[TEKS BACAAN]
_ _ _

TEMPO.CO, Jakarta - Upaya diplomasi Palestina puluhan tahun tak sia-sia. Sidang Majelis Umum Perserikatan Bangsa-Bangsa (PBB) Kamis, 29 November 2012, menjadi sejarah baru bagi negara di Timur Tengah yang berdiri pada 15 November 1988 itu.
PBB akhirnya mensahkan peningkatan status Palestina menjadi non-member observer state alias negara peninjau. Status tersebut memang bukan berarti Palestina lantas menjadi anggota penuh PBB, namun setidaknya PBB mengakui Palestina sebagai negara.
Keputusan penting ini muncul setelah Sidang Umum PBB menggelar pemungutan suara atas nasib Palestina. 193 negara anggota PBB memberi suara. 138 negara mendukung pemberian status baru bagi Palestina, 9 negara menentang dan 41 negara abstain.
Kanada, Israel, dan Amerika Serikat menentang rancangan pemberian status ini. Sedangkan pionir pendukung rancangan resolusi tersebut ada sekitar 70 negara. Antara lain Cina, Aljazair, Angola, Brazil, Kuba, Jordania, Kenya, Nigeria, Pakistan, Peru, Qatar, Senegal, Afrika Selatan, Tajikistan, Venezuela, dan Zimbabwe, termasuk Indonesia.
Palestina yang masih berstatus non-member observer entity memang pernah gagal melakukan bidding untuk menjadi anggota PBB secara penuh. Tak putus asa, Palestina melakukan bidding alternatif untuk mengubah statusnya menjadi non-member observer state. Kegagalan Palestina saat itu salah satunya karena keberadaan kelompok Hamas. Gara-gara kelompok militant ini, Palestina dicap oleh PBB sebagai ''bukan negara yang cinta damai''.

_ _ _

[DATA]
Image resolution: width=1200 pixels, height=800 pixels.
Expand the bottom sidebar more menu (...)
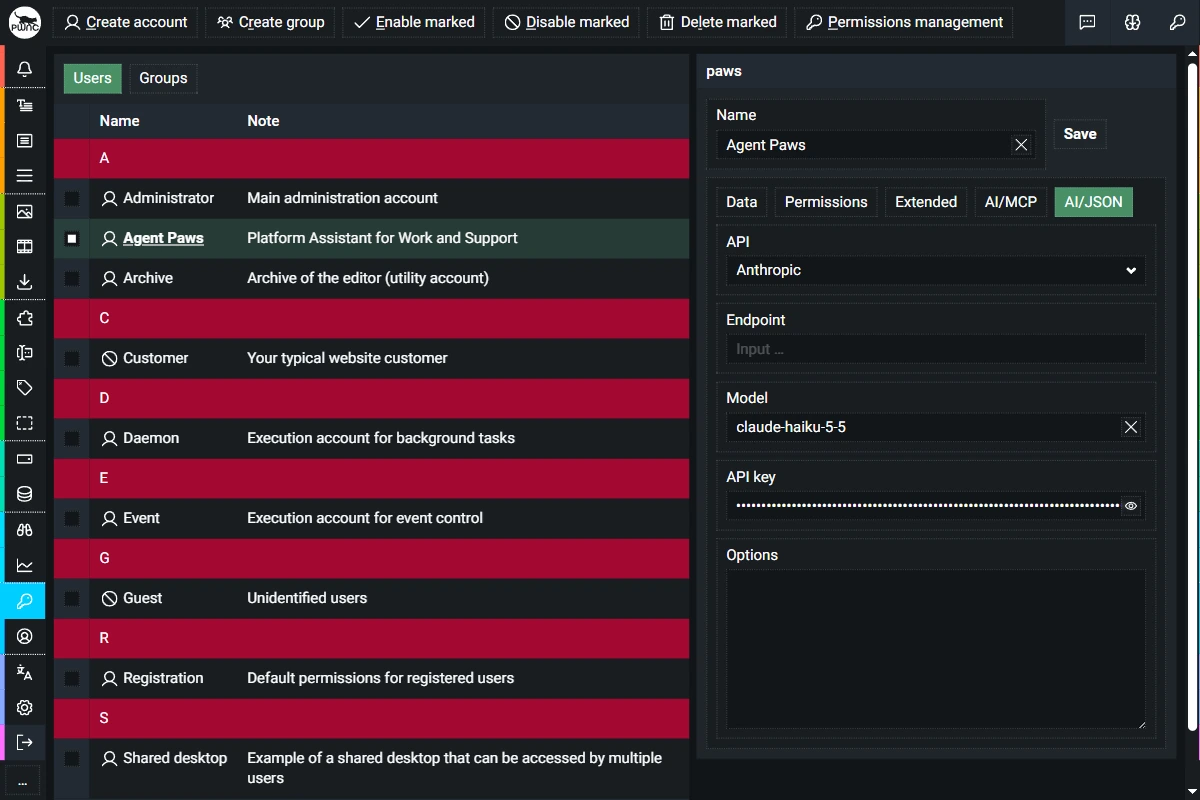22,781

_ _ _

[PERINTAH TERTULIS] Teruskan teks tentang peningkatan status Palestina di PBB mulai setelah kalimat terakhirnya.

[JAWABAN TUGAS]
Status baru Palestina ini akan memberi kekuatan bagi negara tersebut untuk menantang Israel di forum hukum internasional atas tindakan mereka yang menduduki wilayah Tepi Barat. Termasuk juga penyelesaian pembangunan dan membantu memperkuat otoritas Palestina, setelah pelemahan karena perang antara kelompok Hamas melawan Israel.
Presiden Palestina Mahmoud Abbas menyatakan sangat senang dengan keputusan tersebut. "Sidang Majelis Umum telah dipanggil untuk mengeluarkan sertifikat lahirnya negara Palestina," kata dia dalam pidatonya di ruang sidang. Abbas juga menekankan bahwa negaranya sangat mengecam rasialisme dan kolonialisme yang dilakukan Israel. Pernyataannya itu ditujukan bagi dua pihak, yaitu Israel dan kelompok Hamas.
Pernyataan Abbas itu langsung ditanggapi oleh Perdana Menteri Israel Benyamin Netanyahu. Israel memang menentang perubahan status Palestina. Menurut Netanyahu, seluruh dunia telah menyaksikan pidato Abbas yang berisi dusta dan fitnah bagi pasukan pertahanan Israel juga penduduk Israel. "Seseorang yang menginginkan perdamaian seharusnya tidak berbicara seperti itu," kata dia.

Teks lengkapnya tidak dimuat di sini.